Segment Start: Study text
The author discusses “Fireworks,” his story from the latest issue of the magazine.
This Week in Fiction

Your story “Fireworks” is set in late October of 1962, during the Cuban missile crisis. What made you want to revisit that period?
Black and white image of Graham Swift looking away from the camera.
Photograph by Colin McPherson / Getty

I think it was the story that made me revisit. It was that way round, as it often seems to be. The first sentences of the story, with their historical annunciation, came into my head—I can’t say why—then everything else followed. But I do remember, strongly, the Cuban missile crisis, though I was only thirteen at the time. I remember the palpable fear in the air. I suppose I was at the age when my sense of history, of being a small person in a big, dangerous world, was starting to take hold. I was of the generation born into the Cold War and could just about understand this fact. It was the Cold War’s first serious flash point, and there was a real dread that it could also be its last.

The tension played out between the U.S. and the Soviet Union, between Kennedy and Khrushchev. Your story is about a modest family in Britain, with no role in international relations. What appealed to you about juxtaposing the two things?
Segment End: Study text
Segment Start: Source data
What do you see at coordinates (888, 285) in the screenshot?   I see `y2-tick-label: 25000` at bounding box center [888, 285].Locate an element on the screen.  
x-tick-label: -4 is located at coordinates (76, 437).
Segment End: Source data
• Problems and tasks:
A - In the interview about "Fireworks," how old does the author say he was at the time of the Cuban missile crisis?
B - Decide whether each statement agrees with the interview about "Fireworks," and quote the words that settle it: (i) The story takes place in late October of 1962. (ii) The author chose the historical period first and then built the story around it. (iii) The author was born before the Cold War began.
C - Extend the interview about "Fireworks" by writing the author's reply to the last question it poses.

• Results for each task:
A - He was thirteen.

B -
(i) Yes: "is set in late October of 1962, during the Cuban missile crisis."
(ii) No: "I think it was the story that made me revisit."
(iii) No: "I was of the generation born into the Cold War"

C -
The story moves quickly from the historical and the global to the intensely domestic. I often do this, in both directions, in my work, and it’s out of a belief that you can’t really disconnect the two spheres. We may all wish and strive to live at our fullest in the personal, domestic world, the small intimate world of our close relationships—for most of us, this constitutes life itself, and it’s where I usually want to locate my fiction—yet we also live in the larger world, which now and then, like it or not, can overtake us. The family in my story, as would have been the case with countless families, has no part to play in international relations, but in 1962 this was also starting to be true of my country. Even at thirteen, I think I was aware that Britain was mostly done for as a nation among nations. During the missile crisis, we were basically stuck halfway between the protagonists, the U.S.A. and U.S.S.R. Our underlying powerlessness in the situation perhaps made it all the more frightening.

I think it would have been natural for a man like Frank who’d fought in the Second World War to have been taken back to it by the missile crisis. The war would have been his last extensive encounter with the “big world.” People feared that the missile crisis might turn into a Third World War, which, unlike the Second, might be very short. At one point, Frank reflects on the extraordinary “progress,” in less than twenty years, of technology. What once was done by deploying hundreds of thousands of men and aircraft could now be done, and much more catastrophically, by a few missiles.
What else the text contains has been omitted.